**What you have to do:** Take the line with "Locations [menuitem] (1217, 293)" as the first line and the last line of the data as the final one. Write out those lines exactly, and no others.

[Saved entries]
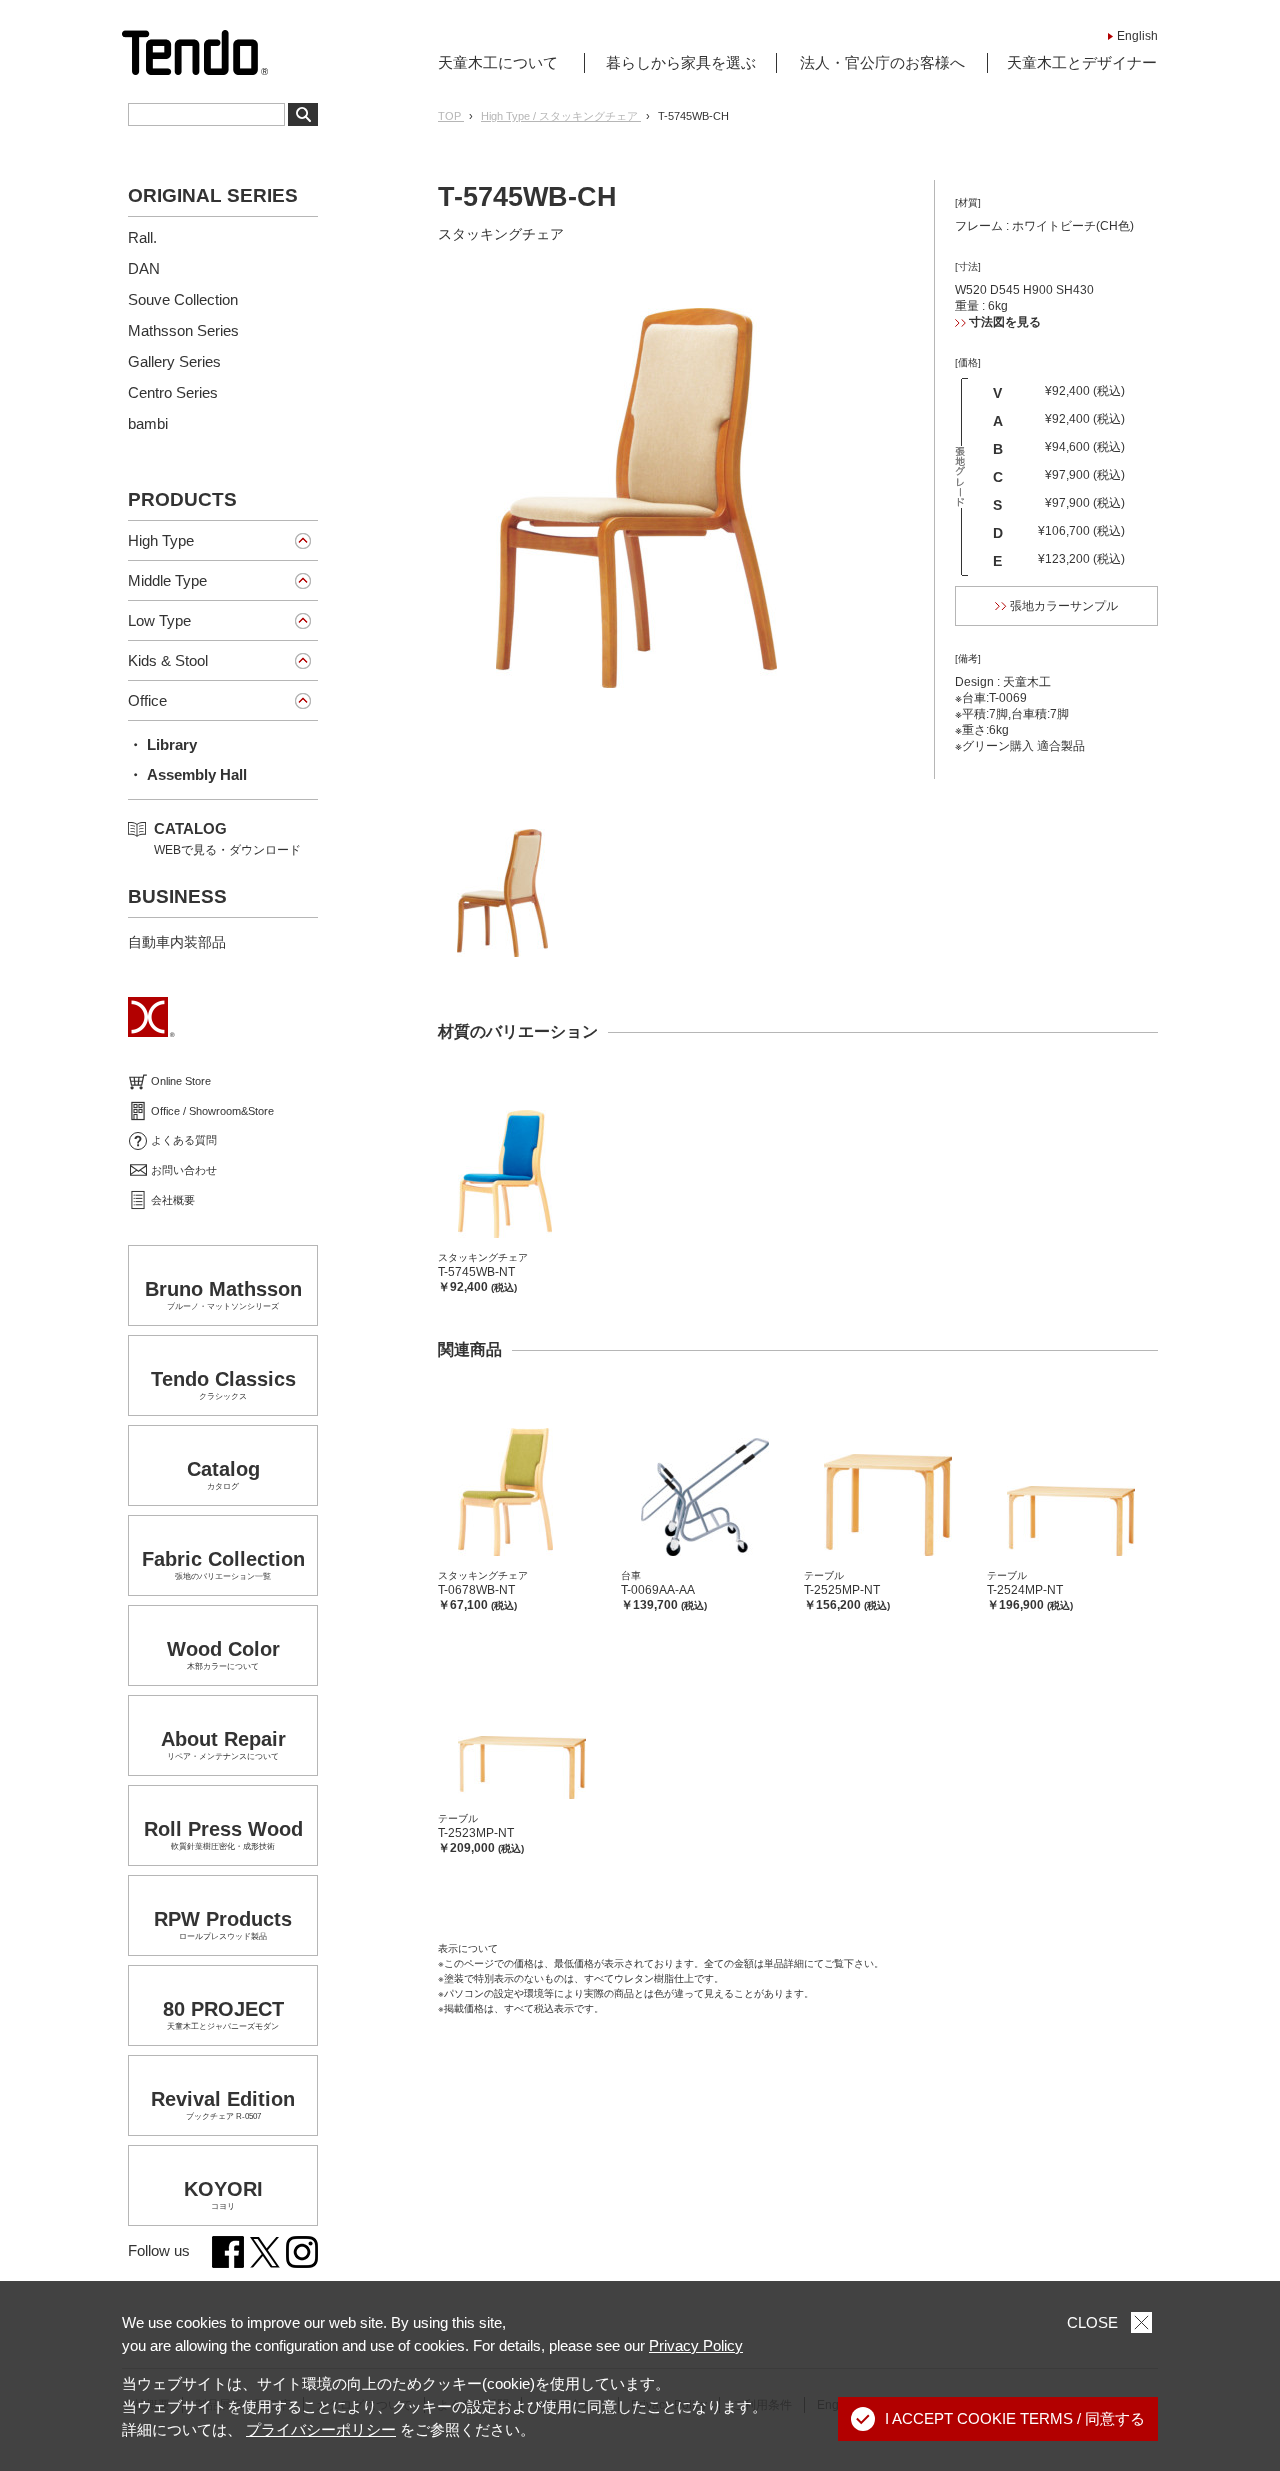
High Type (161, 540)
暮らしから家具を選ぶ (681, 62)
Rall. (142, 237)
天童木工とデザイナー (1082, 62)
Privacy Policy (696, 2345)
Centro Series (173, 392)
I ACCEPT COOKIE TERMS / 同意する (1015, 2418)
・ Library (162, 744)
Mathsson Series (183, 330)
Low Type (159, 620)
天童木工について (498, 62)
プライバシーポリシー (321, 2429)
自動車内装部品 (177, 942)
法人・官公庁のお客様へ (882, 62)
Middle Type (167, 580)
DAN (144, 268)
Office (147, 700)
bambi (148, 423)
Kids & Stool (168, 660)
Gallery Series (174, 361)
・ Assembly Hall (187, 774)
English (1137, 36)
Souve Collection (183, 299)
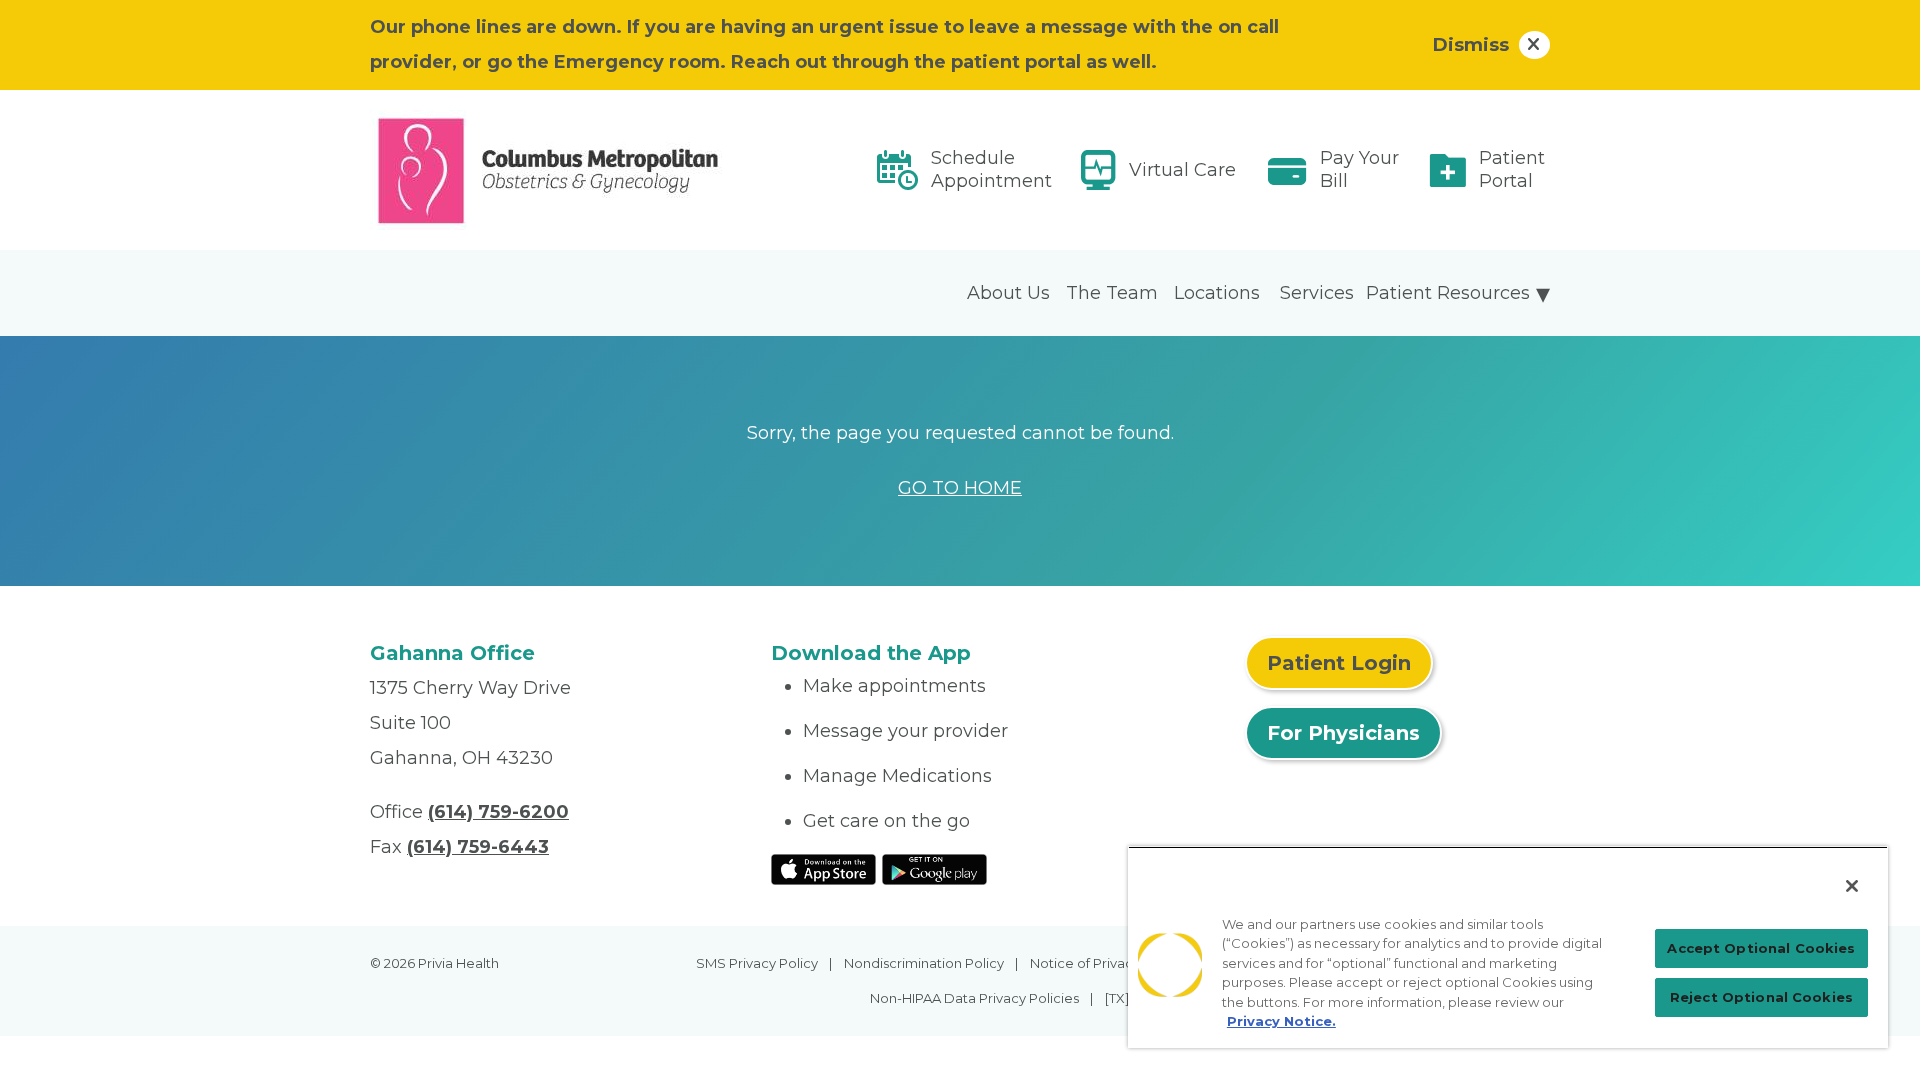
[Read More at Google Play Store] (934, 868)
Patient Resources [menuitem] (1448, 293)
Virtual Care (1182, 170)
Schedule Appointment (991, 169)
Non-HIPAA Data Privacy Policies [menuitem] (974, 998)
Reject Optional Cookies (1761, 997)
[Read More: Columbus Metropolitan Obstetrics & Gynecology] (558, 170)
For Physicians (1343, 733)
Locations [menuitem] (1217, 293)
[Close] (1852, 886)
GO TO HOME (960, 488)
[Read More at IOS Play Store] (823, 868)
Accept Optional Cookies (1761, 948)
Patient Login (1339, 663)
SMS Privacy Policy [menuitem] (757, 963)
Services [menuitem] (1317, 293)
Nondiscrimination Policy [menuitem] (924, 963)
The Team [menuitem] (1112, 293)
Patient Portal (1512, 169)
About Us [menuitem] (1008, 293)
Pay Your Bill (1359, 169)
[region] (1508, 947)
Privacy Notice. (1281, 1021)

**Output of the exercise:**
Locations [menuitem] (1217, 293)
[Close] (1852, 886)
GO TO HOME (960, 488)
[Read More at IOS Play Store] (823, 868)
Accept Optional Cookies (1761, 948)
Patient Login (1339, 663)
SMS Privacy Policy [menuitem] (757, 963)
Services [menuitem] (1317, 293)
Nondiscrimination Policy [menuitem] (924, 963)
The Team [menuitem] (1112, 293)
Patient Portal (1512, 169)
About Us [menuitem] (1008, 293)
Pay Your Bill (1359, 169)
[region] (1508, 947)
Privacy Notice. (1281, 1021)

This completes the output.